According to the agreement, two thirds (1.4 billion euros) of the cost of system deployment comes from the market economy, and one third (7 million euros) comes from the government. Such a good prospect has enhanced the competition among the three pre-selected company groups, all of which hope to win the franchise of system operation.

The result of this competition is that GJU is in charge, which is a foregone conclusion at the end of the year, and it will enter the follow-up stage of the plan, opening the way for the final concession contract in 25.

this agreement makes it possible to finalize the system performance index, which is very important for GALILEO to put into operation quickly. After the current development stage (two satellites are already under construction and will be launched at the end of 25, and two other satellites will be put into orbit shortly thereafter), it is expected that 24 other satellites and related ground stations will be deployed before 28. At that time, the system will be put into operation.

GPS provides two kinds of positioning services, namely accurate positioning service (PPS) and standard positioning service (SPS).

the precise positioning service (PPS) will provide the horizontal prediction positioning accuracy of 17.8 m (2 drms) and vertical prediction positioning accuracy of 27.7 m (2 ports), and the speed accuracy of .2 m/s (2 ports) and the time accuracy of 9ns in each dimension in three dimensions. Precise Positioning Service (PPS) adopts P code modulation for dual-frequency transmission and reception. It is only available to military and federal users of the United States and its allies and limited authorized civilian users.

standard location service (SPS) adopts c/a code modulation, single frequency transmission and reception. It is publicly available to civil, commercial and other users.

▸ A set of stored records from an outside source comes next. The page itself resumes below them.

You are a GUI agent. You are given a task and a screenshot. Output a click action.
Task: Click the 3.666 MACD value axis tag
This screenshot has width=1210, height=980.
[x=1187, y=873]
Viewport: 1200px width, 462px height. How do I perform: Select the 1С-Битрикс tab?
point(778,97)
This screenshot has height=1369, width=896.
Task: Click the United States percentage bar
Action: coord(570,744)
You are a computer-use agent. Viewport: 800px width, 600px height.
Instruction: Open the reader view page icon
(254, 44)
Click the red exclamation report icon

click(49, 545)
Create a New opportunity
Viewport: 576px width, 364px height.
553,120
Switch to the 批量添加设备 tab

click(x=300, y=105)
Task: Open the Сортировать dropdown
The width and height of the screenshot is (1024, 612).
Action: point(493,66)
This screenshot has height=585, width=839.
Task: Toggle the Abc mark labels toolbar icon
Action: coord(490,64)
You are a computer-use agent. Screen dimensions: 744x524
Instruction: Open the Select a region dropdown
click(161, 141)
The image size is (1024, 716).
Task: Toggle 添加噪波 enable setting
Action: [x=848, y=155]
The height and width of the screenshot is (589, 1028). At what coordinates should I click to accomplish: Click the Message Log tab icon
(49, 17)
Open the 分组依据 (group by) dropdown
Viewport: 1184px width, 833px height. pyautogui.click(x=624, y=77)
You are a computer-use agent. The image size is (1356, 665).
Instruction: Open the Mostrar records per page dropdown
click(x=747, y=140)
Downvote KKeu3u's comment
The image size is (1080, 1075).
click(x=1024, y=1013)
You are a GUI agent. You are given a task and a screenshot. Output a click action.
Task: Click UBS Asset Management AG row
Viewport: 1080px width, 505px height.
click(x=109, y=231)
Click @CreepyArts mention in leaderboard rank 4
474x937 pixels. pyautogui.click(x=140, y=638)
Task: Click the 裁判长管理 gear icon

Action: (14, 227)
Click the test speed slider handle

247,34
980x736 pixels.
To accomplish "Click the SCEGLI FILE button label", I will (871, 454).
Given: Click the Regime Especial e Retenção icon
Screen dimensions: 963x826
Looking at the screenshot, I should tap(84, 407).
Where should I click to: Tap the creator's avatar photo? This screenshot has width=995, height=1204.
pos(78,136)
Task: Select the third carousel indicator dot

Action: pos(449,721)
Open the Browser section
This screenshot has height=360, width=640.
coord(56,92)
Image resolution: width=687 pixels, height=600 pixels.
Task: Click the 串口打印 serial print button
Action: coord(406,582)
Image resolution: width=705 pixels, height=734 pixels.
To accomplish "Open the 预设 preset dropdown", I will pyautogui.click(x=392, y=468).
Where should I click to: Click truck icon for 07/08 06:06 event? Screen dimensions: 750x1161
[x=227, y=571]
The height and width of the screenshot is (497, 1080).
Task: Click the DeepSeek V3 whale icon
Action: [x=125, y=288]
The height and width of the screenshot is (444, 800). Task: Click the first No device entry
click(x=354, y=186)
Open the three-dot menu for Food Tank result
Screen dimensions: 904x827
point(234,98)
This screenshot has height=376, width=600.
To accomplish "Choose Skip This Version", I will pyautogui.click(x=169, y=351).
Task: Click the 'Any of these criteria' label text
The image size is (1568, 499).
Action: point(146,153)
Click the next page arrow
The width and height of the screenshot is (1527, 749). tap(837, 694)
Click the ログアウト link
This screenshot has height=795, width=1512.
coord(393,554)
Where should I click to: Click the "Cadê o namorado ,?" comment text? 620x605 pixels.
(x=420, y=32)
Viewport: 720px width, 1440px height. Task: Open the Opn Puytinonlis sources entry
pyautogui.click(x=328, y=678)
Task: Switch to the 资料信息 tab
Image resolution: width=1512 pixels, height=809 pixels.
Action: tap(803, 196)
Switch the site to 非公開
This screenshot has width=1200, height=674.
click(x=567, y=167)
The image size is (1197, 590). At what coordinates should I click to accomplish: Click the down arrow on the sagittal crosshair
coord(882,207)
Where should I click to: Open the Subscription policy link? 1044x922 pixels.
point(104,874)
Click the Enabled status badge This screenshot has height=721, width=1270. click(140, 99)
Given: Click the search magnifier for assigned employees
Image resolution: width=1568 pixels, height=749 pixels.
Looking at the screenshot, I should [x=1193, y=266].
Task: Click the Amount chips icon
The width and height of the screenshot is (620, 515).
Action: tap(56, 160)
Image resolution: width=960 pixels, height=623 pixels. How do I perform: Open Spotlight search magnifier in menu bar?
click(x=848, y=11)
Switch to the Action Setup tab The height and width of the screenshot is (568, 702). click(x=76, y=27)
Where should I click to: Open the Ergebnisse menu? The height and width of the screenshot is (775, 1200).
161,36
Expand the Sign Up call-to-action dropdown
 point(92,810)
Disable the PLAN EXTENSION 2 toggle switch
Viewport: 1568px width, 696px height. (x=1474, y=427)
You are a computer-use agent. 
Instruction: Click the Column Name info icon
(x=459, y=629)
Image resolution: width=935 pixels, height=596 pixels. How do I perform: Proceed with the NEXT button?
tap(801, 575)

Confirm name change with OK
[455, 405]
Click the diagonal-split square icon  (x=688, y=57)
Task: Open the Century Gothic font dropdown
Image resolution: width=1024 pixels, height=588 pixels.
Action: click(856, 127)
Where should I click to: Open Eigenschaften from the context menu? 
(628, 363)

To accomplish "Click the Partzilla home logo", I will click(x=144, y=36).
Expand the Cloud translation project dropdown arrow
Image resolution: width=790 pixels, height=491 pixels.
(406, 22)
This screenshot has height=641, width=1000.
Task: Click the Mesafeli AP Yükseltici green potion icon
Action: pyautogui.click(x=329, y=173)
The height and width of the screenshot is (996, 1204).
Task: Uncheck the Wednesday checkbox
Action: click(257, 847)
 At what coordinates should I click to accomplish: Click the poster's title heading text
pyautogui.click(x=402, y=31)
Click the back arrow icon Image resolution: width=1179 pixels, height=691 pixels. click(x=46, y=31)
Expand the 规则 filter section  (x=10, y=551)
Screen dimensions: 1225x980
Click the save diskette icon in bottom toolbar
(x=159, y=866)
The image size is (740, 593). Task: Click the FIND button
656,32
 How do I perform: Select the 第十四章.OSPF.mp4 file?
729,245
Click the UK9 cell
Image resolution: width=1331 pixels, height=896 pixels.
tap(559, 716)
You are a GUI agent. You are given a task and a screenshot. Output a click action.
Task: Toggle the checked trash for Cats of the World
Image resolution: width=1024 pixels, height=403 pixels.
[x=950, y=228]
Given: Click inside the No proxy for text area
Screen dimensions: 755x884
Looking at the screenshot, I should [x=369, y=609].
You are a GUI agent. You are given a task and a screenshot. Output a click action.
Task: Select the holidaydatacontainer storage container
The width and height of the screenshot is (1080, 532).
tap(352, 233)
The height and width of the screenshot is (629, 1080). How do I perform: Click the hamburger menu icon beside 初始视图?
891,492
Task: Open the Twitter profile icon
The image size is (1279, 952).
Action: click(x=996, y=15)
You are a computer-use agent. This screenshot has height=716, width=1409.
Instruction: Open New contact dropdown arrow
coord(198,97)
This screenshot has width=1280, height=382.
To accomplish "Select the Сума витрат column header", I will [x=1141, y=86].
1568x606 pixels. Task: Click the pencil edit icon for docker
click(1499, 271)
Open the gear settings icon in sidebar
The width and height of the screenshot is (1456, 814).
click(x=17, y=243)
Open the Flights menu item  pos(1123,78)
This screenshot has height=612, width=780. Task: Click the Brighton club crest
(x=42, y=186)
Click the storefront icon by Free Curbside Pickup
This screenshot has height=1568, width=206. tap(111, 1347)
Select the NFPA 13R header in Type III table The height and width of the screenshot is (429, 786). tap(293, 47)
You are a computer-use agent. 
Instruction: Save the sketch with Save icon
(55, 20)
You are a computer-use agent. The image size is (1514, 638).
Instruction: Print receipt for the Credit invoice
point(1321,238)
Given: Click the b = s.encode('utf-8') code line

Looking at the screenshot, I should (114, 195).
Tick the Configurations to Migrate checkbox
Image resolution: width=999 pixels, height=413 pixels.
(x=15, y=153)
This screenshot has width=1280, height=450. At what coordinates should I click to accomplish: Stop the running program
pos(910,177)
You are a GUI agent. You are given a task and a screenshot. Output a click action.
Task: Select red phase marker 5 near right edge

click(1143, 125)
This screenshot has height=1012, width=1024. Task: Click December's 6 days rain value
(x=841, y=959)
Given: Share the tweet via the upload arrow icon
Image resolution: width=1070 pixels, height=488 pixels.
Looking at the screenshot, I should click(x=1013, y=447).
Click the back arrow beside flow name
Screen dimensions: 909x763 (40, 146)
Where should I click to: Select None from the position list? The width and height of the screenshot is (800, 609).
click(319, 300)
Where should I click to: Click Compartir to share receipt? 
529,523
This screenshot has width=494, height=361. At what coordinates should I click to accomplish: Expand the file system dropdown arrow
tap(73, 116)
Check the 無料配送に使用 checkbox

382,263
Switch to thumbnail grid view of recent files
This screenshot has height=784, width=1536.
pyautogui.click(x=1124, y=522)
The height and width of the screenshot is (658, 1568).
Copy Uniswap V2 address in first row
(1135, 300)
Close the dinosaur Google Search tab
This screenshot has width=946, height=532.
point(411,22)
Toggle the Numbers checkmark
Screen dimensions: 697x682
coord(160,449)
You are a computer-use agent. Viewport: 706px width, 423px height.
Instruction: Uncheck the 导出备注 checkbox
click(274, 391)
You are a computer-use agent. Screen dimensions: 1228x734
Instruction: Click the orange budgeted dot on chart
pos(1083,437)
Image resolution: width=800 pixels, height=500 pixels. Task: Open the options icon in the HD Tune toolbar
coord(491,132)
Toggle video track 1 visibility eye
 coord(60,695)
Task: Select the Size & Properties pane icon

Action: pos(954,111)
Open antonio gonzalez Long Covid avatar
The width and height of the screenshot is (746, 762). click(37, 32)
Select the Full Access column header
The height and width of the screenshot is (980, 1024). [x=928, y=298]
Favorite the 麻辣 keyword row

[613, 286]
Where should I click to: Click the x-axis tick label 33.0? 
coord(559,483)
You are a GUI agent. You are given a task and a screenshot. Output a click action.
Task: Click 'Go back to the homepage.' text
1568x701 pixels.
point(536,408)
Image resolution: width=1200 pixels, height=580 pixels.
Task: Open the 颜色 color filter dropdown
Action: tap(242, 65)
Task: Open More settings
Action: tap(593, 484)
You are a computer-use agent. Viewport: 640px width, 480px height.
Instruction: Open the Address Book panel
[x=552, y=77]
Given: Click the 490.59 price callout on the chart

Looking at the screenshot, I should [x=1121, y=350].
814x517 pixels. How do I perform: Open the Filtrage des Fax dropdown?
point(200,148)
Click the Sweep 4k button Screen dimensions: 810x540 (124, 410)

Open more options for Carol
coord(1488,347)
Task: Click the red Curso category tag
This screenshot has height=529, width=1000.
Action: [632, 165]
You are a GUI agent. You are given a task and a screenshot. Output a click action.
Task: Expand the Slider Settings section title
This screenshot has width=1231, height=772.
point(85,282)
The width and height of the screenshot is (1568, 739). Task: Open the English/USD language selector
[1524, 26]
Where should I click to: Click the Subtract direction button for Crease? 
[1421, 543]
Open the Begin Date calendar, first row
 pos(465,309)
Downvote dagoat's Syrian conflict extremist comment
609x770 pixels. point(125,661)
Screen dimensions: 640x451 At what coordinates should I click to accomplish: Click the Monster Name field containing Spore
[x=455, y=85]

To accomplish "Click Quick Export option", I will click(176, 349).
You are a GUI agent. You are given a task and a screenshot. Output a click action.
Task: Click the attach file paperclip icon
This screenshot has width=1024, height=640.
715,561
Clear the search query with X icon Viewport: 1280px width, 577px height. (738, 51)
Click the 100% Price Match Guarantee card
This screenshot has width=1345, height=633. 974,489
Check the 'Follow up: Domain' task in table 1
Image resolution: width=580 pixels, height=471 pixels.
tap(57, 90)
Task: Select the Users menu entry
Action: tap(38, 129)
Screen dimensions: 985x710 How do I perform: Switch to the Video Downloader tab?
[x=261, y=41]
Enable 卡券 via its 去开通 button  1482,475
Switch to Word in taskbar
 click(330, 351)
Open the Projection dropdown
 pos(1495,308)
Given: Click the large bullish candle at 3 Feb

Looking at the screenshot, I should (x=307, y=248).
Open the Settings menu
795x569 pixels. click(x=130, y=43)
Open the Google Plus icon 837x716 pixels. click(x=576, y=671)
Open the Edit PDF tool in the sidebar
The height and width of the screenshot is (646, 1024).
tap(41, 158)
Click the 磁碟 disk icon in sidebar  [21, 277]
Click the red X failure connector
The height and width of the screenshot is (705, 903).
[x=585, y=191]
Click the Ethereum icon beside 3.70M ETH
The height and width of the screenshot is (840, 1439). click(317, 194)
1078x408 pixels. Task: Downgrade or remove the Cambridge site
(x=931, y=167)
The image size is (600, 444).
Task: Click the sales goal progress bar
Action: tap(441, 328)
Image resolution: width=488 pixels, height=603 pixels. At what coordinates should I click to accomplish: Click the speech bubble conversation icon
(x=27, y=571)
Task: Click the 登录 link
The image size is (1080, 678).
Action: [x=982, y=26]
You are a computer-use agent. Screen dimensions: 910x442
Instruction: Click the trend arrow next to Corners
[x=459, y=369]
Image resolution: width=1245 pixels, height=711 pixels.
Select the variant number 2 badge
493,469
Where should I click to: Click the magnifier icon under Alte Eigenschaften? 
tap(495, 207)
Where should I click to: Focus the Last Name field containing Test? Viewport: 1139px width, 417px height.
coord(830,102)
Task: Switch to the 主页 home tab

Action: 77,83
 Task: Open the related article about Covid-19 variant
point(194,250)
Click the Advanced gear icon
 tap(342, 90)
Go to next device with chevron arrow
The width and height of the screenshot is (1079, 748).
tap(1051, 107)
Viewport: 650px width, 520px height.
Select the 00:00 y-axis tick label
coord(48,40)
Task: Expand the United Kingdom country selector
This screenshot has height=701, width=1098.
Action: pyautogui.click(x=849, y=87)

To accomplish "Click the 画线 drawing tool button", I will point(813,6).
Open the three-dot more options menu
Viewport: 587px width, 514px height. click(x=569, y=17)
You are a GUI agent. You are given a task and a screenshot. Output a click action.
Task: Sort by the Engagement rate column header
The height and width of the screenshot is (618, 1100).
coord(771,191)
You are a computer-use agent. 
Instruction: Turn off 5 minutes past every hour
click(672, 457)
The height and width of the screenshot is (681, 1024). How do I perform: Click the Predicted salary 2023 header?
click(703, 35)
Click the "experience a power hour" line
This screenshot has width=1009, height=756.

Although standard positioning service (SPS) can provide better positioning accuracy than 3m(2dRMS), for the benefit of the United States, the U.S. Department of Defense artificially introduced selective availability (SA) to reduce its horizontal positioning accuracy to 1m(2dRMS), vertical positioning accuracy to 156m(2a) and time accuracy to 175ns.

because the precise positioning service (PPS) is not publicly provided, and the standard positioning service (SPS) artificially reduces the positioning accuracy, civil users who need high-precision positioning use differential technology to improve the positioning accuracy of the standard positioning service (SPS), thus forming a differential global positioning system, which is called DGPS for short. The simple working principle of DGPS is that the known measuring points are used as differential reference points, a reference GPS receiver is installed in the differential reference station, and the GPS signals are continuously received by the GPS receiver. After processing, they are compared with the known positions of the reference station, and the real-time differential correction values are solved. The differential correction values are transmitted to nearby GPS users by broadcast or data link transmission, so as to correct their GPS positioning solutions and improve the positioning accuracy of users in their local areas.